Re: an intrusive smart pointer
On Dec 28 2007, 8:36 pm, Mathieu Lacage
<mathieu.lac...@sophia.inria.fr> wrote:
I am using an adhoc intrusive templated smart pointer implementation and
[snip]
I really would like to support the direct new syntax:
Ptr<T> p = new T ();
A simple way to support this would be to initialize the refcount to zero
in T::T.
Yes, an unmanaged object should have refcount 0.
Think invariants.
However, when I attempted to do this, I found the following
issue. If you write:
T::T ()
{
DoSomething (this);}
void
DoSomething (Ptr<T> p)
{}
The call to DoSomething is going to increment and decrement the refcount
to one and back to zero, hence, triggering a delete before the object is
fully constructed.
So, I really wonder if it is possible to support both the direct new
syntax and calls to DoSomething from within the constructor.
Yes and no.
First, the "no". doSomething is by design requiring a fully
constructed T object that has already been placed under management of
a smart pointer instance, but is called with a pointer to a T object
that isn't fully constructed and isn't yet managed. That's a design
and/or coding error.
One cure for doSomething is to make sure that there's no implicit
conversion from T* to Ptr<T>: make that constructor explicit.
Now if you really want to call doSomething from a T constructor, e.g.
as the very last action, you can do
struct WithUppedRefCount // friend of T
{
T* p;
WithUppedRefCount( T& o ) p( &o ) { p->addRef(); }
~WithUppedRefCount() { p->nonDestructiveRelease(); }
operator T* () const { return p; }
};
T::T()
{
// ...
assert( this->refCount() == 0 );
WithUppedRefCount safeSelf( this );
{
doSomething( Ptr<T>( safeSelf ) );
}
}
However, note that this is medicine for a symptom, it's not a cure.
A cure would be to redesign doSomething so that it doesn't require a
managed object.

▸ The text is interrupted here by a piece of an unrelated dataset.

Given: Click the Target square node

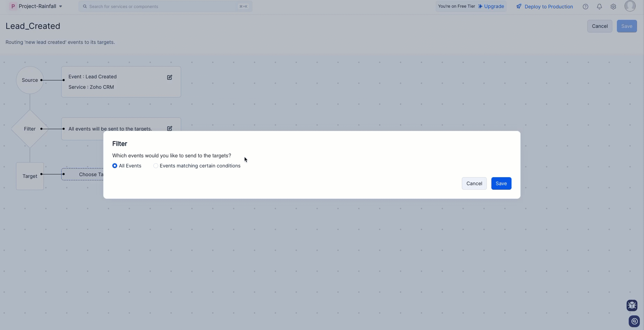Looking at the screenshot, I should tap(30, 176).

Also, it would probably be a good idea to make sure
that no raw T* pointer could ever be held by accident by client code.
One way to ensure that is to define a placement operator new to
obfuscate new-expressions, and provide a general macro NEW that
supplies the hairy non-intuitive arguments and produces a Ptr<T>.
Just document the usage, e.g.
Ptr<T> p = NEW( T,( blah, blah, blah ) );
In C++0x it's possible that one may dispense with that evil macro
stuff and use language supported argument forwarding instead.
Cheers, & hth.,
- Alf
Disclaimer: written somewhen late after new year's eve.